• _PROBLEMS AND TASKS_:
1. List every function or method that the GUI-control passage attributes to the library it describes.
2. Rewrite the GUI-control passage starting at "So, if you start" and ending at "to use cases.", replacing "event driven code" with "callback-based code".
3. Carry on the GUI-control passage from the point where it stops.

So, if you start from use cases, there are two design steps to take: translate from use cases to a state machine; translate from the state machine to event driven code.  Each step changes the paradigm and each is a potential source of error. Furthermore, if you are maintaining code, the first thing to do is to understand what it does. To reconstruct the use-case model from event driven code requires reverse engineering the same steps: translate from event driven code to a state diagram; translate the diagram back to use cases.

So my aim was to allow a more direct translation from use cases to code: a way to avoid inversion of control.

Reverting control

When my students first design GUI programs, I have them create sequence diagrams for their software. Often the diagrams come back looking something like this -- translated back into code:
    function main() {
        displayWindow() ;
        while( true ) {
            waitForUserToClick() ;
            reactToClick() ; }
This makes a lot of sense if you consider that, in all their previous courses, they've been writing console applications where input comes only when it is asked for.  It also makes sense if you consider that a GUI is --in essence-- a set of sequences of interactions and the student already know a language for expressing sets of sequences of actions, namely the ordinary programming constructs of sequential composition, choice, iteration, and function calls.

My contention is that these student, who might seem naive to those of us used to writing event driven GUIs, are on to something worth looking into.  Is there a way to realize a GUI without inversion of control?

The goal is to be able to describe the user experience in a simple and executable notation. Here is an example of such a notation
    displayWindow >
        await( click( b ) && reactToClick )
Here b is an object representing a button, displayWindow and reactToClick are functions representing changes to some model and/or view, and loop, await, click, > and && are functions and methods from the library I'll be describing in the next section.

The tbc library

The remainder of this post describes an experimental library named tbc (for "Take Back Control"), written in Haxe to explore these ideas. The language I use below is Haxe, but everything could be translated into just about any language that has lambda expressions and closures with lexical scoping, for example JavaScript, Scala and many many others.

The library is structured as several modules, so far these are tbc.TBC, tbc.TBCTime, and tbc.TBCHTML. Unless otherwise mentioned all names are exported from either the TBC module, or are static functions of the TBC.TBC class. It can be found at https://github.com/theodore-norvell/tbc .

I've been thinking in terms of web development, which is why there is a  TBCHTML, but one could also have a TBCSwing or some such. One of the nice things about Haxe is that it can be translated into lots of useful languages such as JavaScript, Java, C++, and so on. The core TBC module is target independent -- can be used regardless of the target language; TBCTime works with some targets but not all; TBCHTML is specific to JavaScript.

• _SUPPLIED INFORMATION_:
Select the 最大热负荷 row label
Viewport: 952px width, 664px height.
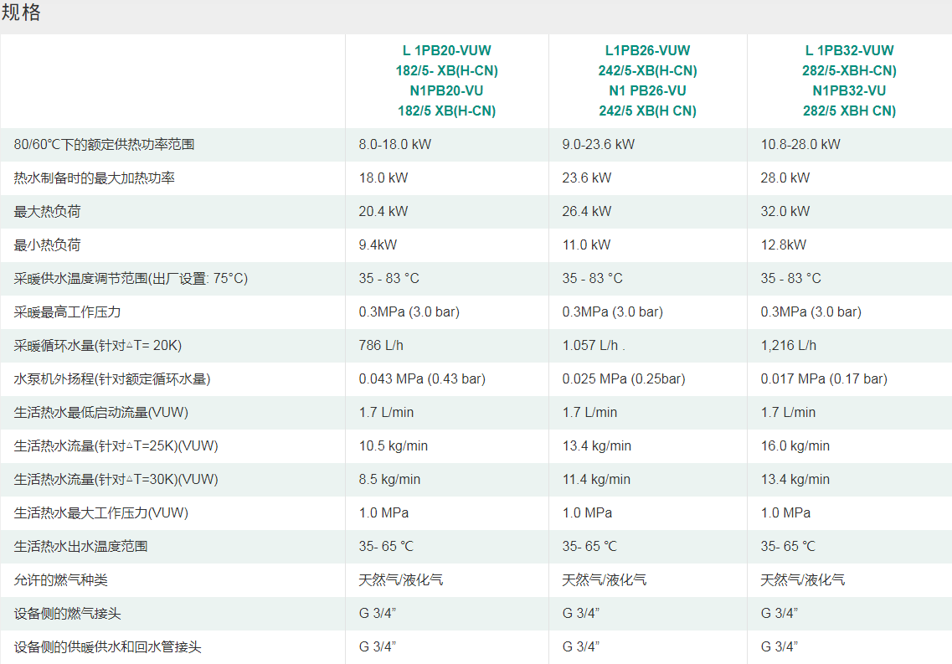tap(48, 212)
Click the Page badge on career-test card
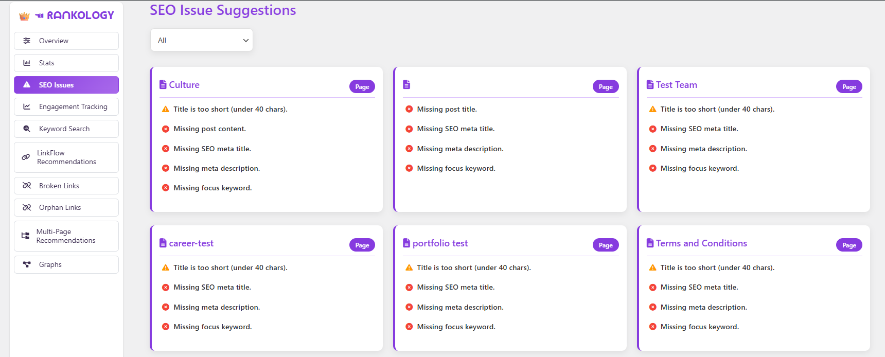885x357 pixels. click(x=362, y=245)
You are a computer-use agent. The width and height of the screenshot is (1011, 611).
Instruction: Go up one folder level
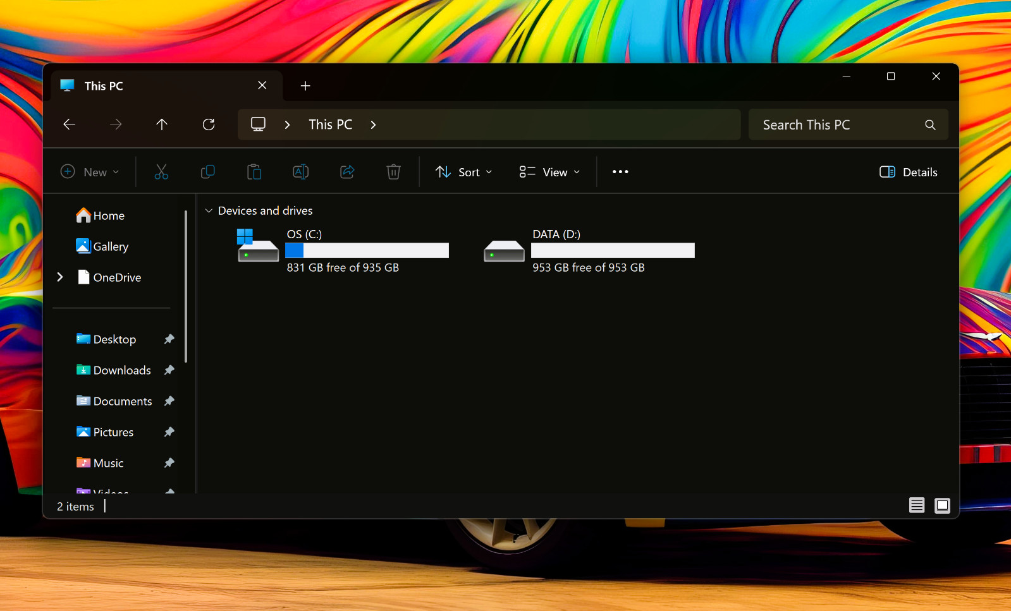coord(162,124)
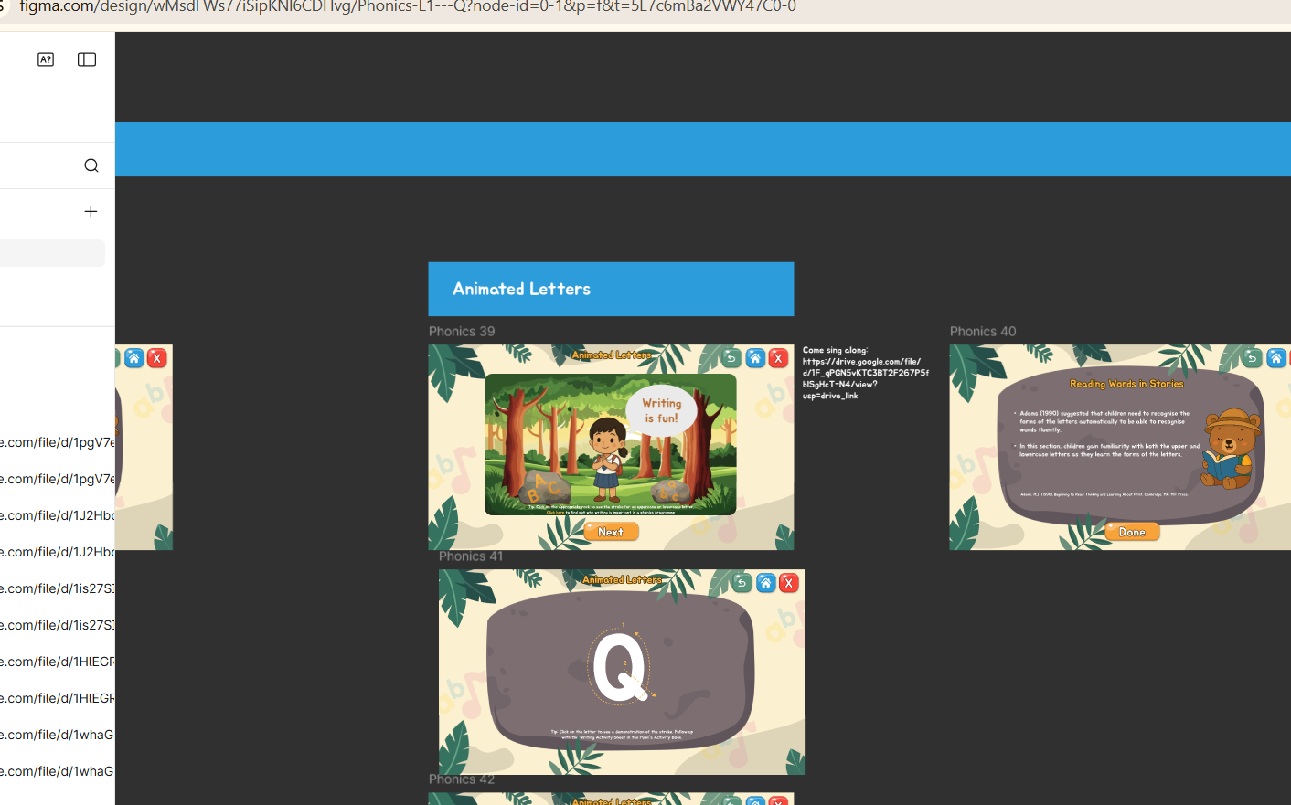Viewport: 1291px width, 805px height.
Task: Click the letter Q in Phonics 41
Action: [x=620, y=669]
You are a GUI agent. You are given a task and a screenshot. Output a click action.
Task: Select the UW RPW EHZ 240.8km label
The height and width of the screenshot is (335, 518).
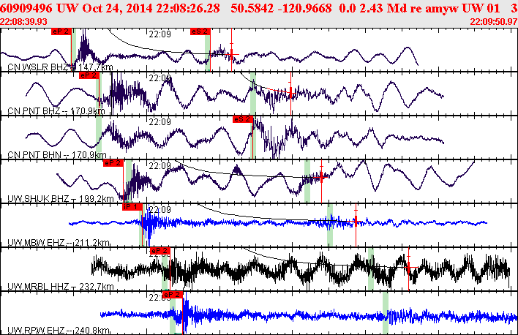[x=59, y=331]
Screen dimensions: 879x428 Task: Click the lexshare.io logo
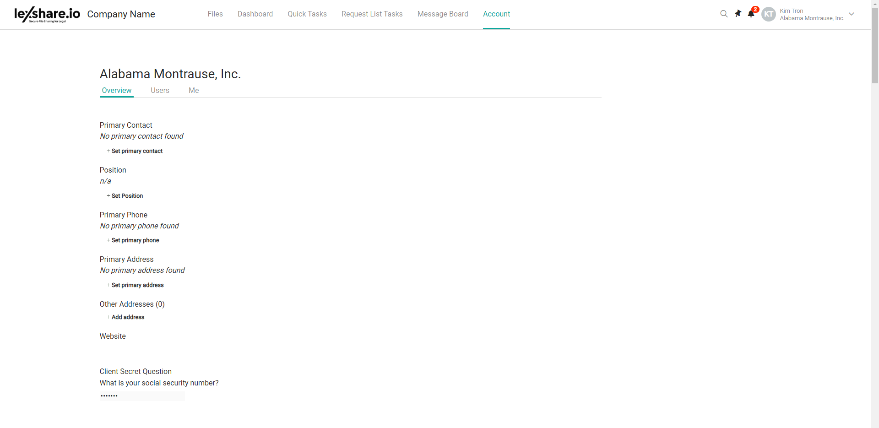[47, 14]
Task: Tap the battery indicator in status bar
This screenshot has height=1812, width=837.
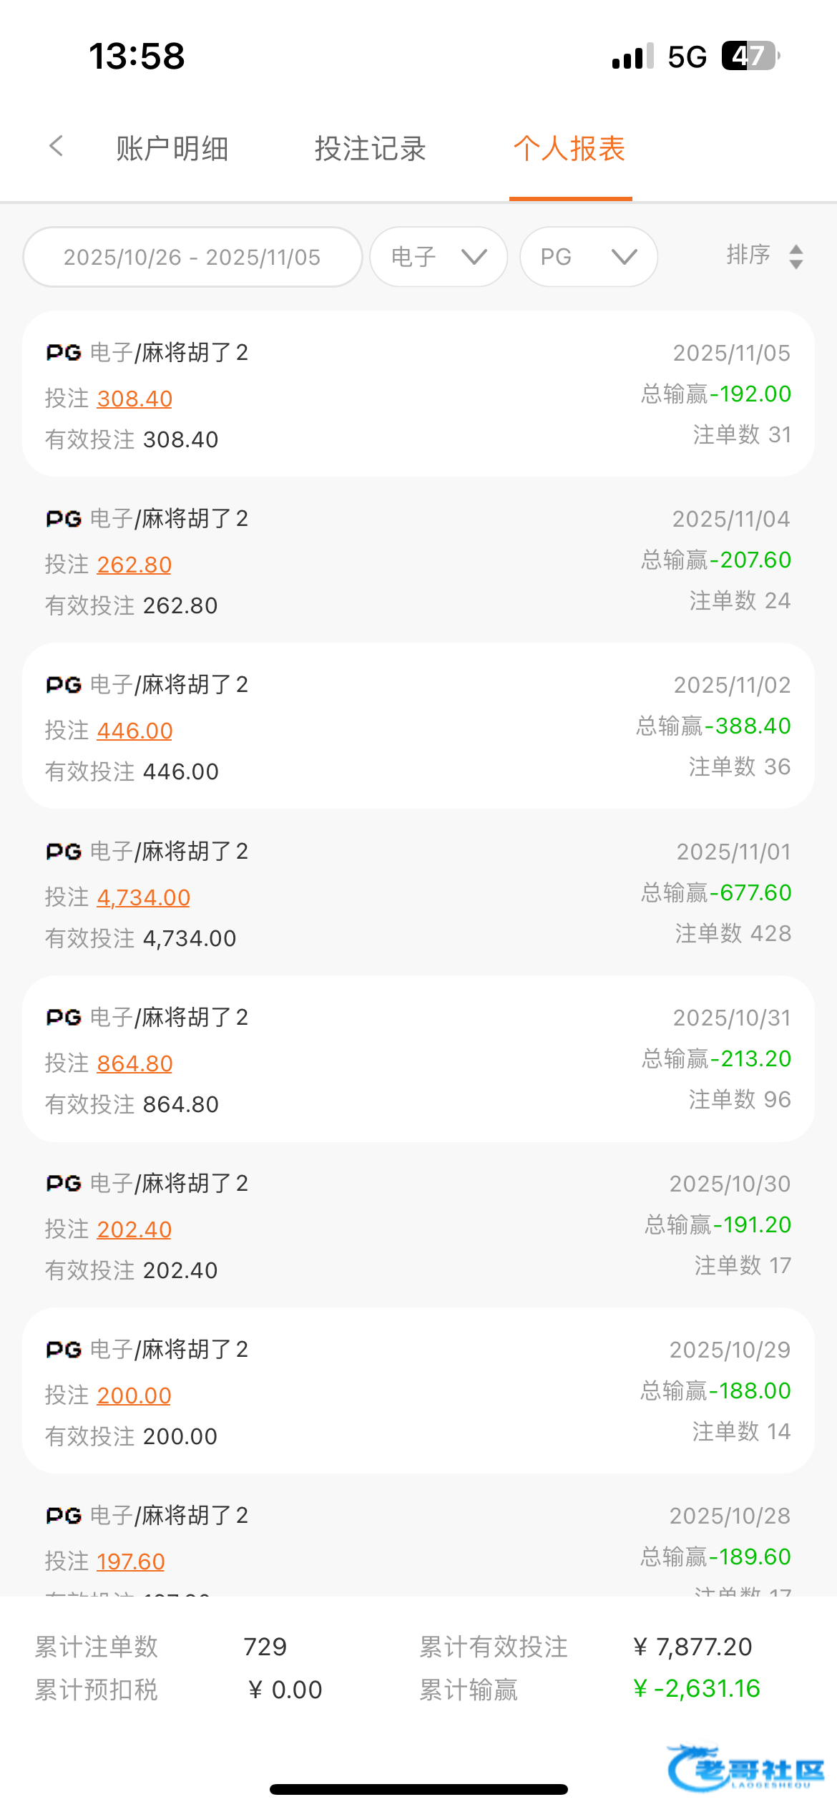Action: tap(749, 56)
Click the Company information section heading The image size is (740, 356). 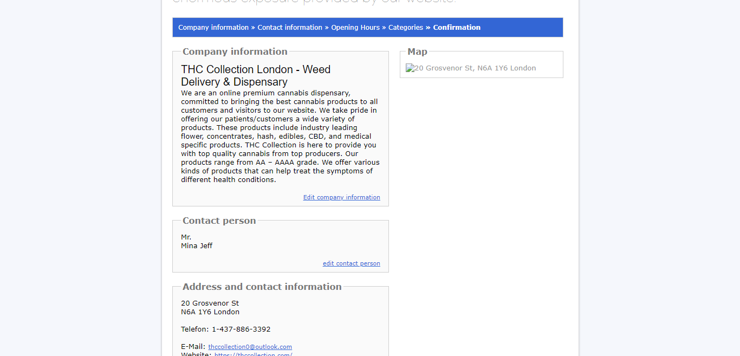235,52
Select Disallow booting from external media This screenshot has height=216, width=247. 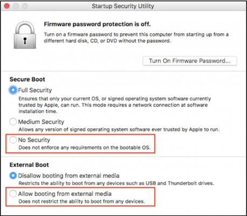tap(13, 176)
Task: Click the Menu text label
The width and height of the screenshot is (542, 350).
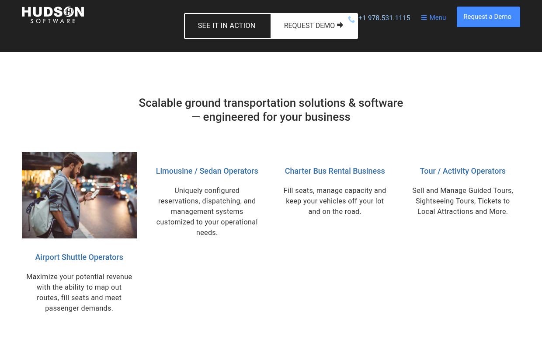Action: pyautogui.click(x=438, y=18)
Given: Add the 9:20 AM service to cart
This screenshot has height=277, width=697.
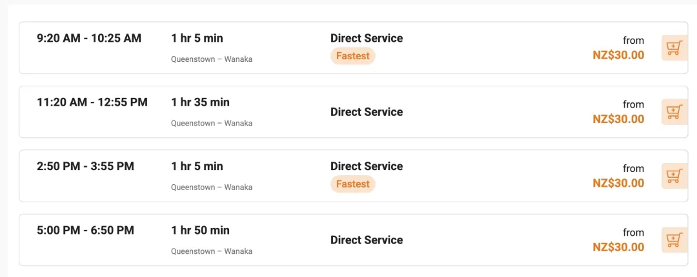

• _FINAL RESULTS_:
1. loop, await, click, >, and &&

2.
So, if you start from use cases, there are two design steps to take: translate from use cases to a state machine; translate from the state machine to callback-based code.  Each step changes the paradigm and each is a potential source of error. Furthermore, if you are maintaining code, the first thing to do is to understand what it does. To reconstruct the use-case model from callback-based code requires reverse engineering the same steps: translate from callback-based code to a state diagram; translate the diagram back to use cases.

3.
Central to the library is a generic data type, Process<A>, which is the type of all processes that compute values of type A. For example an object of type Process<Int> is an object that can compute an integer value.  Executing a process may cause side effects to happen; side effects include changes to state, output, input, and delays; delays include waiting for input and waiting for time to pass.

We can execute a process using its .go method. This method causes the process to execute, but there is nothing in the semantics of .go that says that it will finish immediately, it might finish after some time, and, in particular, after some interaction with the user.  The argument of .go is a void function that takes an A. For example if p is an object of type Process<Int> then
    p.go( function( x : Int ) { trace(x) ; } ) ;
will cause p to start to execute and, when it has finished, the Int it produces is sent to the trace routine. The argument
    function( x : Int ) { trace(x) ; }
is an anonymous function or lambda expression.  The trace function is a standard Haxe function for outputting a message to a log.

One particularly useful process is unit(x), which is a process that computes value x immediately with no delay and does nothing else. So
    unit(42).go( function( x : Int ) { trace(x) ; } ) ;
is a complicated way to output 42 to the log.

As an abbreviation skip() stands for unit(null). skip() has type Process<Triv> and Triv is a type that has null as its only value. So skip() is a process that has no side effects and computes an informationless value.

If f is a function of type Void->A (i.e., a function with 0 arguments that returns a value of type A), then exec(f) is a Process<A> that executes by calling f, and the result of the process is the result of f. The exec function is useful for inserting side effects, such as changing or reading global state, into the computation.

Another kind of side effect is to spend time doing nothing. In the TBCTime module, there is process function pause so that pause(n) is a Process<Triv> that completes after about n milliseconds.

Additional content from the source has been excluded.